Il y a 40 ans d’écart entre Alain Regnault, le cédant et Brian Bocquet, le repreneur. « Nous sommes rentrés en contact sur facebook il y a deux ans », raconte Alain Regnault qui s’est fixé l’objectif de prendre sa retraite à 62 ans cette année. « Deux années, c’est le minimum pour organiser une transmission » estime l’éleveur laitier. « Celui qui s’y prend à la dernière minute aura bien du mal à trouver un repreneur. Il se retrouve le plus souvent obligé de vendre à une autre exploitation voulant s’agrandir, car il n’aura pas eu le temps de trouver la bonne personne. »
Dans la région normande, la transmission des fermes pose un réel défi. D’ici 2026, près de 10 000 agriculteurs vont atteindre l’âge de la retraite et seront susceptibles de transmettre leur exploitation. Ainsi, un cinquième des terres agricoles en Normandie pourrait changer de main. Afin de s’y préparer au mieux, l’anticipation est la meilleure solution pour installer de nouveaux producteurs et assurer l’avenir du tissu agricole.
Deux années, c’est le minimum pour organiser une transmission.
Alain Regnault
50 vaches laitières
Le cas d’Alain Regnault démontre que s’atteler très tôt à la recherche d’un repreneur permet de simplifier le parcours. Son exploitation de 50 laitières de race normande est passée en bio en 2002. À l’origine, Alain Regnault a repris en 1989 cet élevage familial à la Mouillerie, près de Saint Lo dans la Manche. Il l’a orienté vers une production durable, basée uniquement sur l’herbe et un chargement réduit d’un UGB/ha. Les vaches ne mangent que du foin l’hiver et de l’herbe l’été. Même en année sèche telle que 2022, le cheptel ne manque pas de fourrage car la surface des prairies est largement dimensionnée.

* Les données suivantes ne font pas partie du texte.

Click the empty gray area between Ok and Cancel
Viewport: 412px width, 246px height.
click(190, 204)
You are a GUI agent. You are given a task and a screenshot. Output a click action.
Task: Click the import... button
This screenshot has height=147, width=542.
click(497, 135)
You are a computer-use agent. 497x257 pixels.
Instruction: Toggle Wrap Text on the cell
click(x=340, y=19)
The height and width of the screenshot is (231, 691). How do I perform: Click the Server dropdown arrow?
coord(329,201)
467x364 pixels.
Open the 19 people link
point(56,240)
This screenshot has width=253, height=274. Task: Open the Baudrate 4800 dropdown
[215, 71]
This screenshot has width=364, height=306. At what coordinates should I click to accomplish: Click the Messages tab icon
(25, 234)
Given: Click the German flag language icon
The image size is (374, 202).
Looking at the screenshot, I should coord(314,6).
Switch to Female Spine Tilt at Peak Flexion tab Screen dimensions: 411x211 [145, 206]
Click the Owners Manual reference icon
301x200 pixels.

Alain Regnault (à droite) et Brian Bocquet (au centre) sont entrés en contact via une page facebook dédiée aux transmissions.
Une partie de la production laitière est commercialisée dans une coopérative bio, et le reste est transformé sur l’exploitation. L’associé d’Alain Regnault a en effet mis en place un atelier de de fabrication de tome, un fromage qui valorise environ 40 000 litres de lait. Les veaux sont élevés pendant trois semaines sur la ferme et vendus pour apporter un revenu additionnel.
Contact par les réseaux sociaux
L’affaire tourne bien, mais Alain Regnault n’a pas prévu de repousser l’âge de sa retraite et son associé, un peu plus jeune, envisage de changer d’activité. En 2020, l’éleveur a donc commencé à chercher un repreneur sur les réseaux locaux, liés à la Chambre d’agriculture avec le RDI (Répertoire Départ Installation).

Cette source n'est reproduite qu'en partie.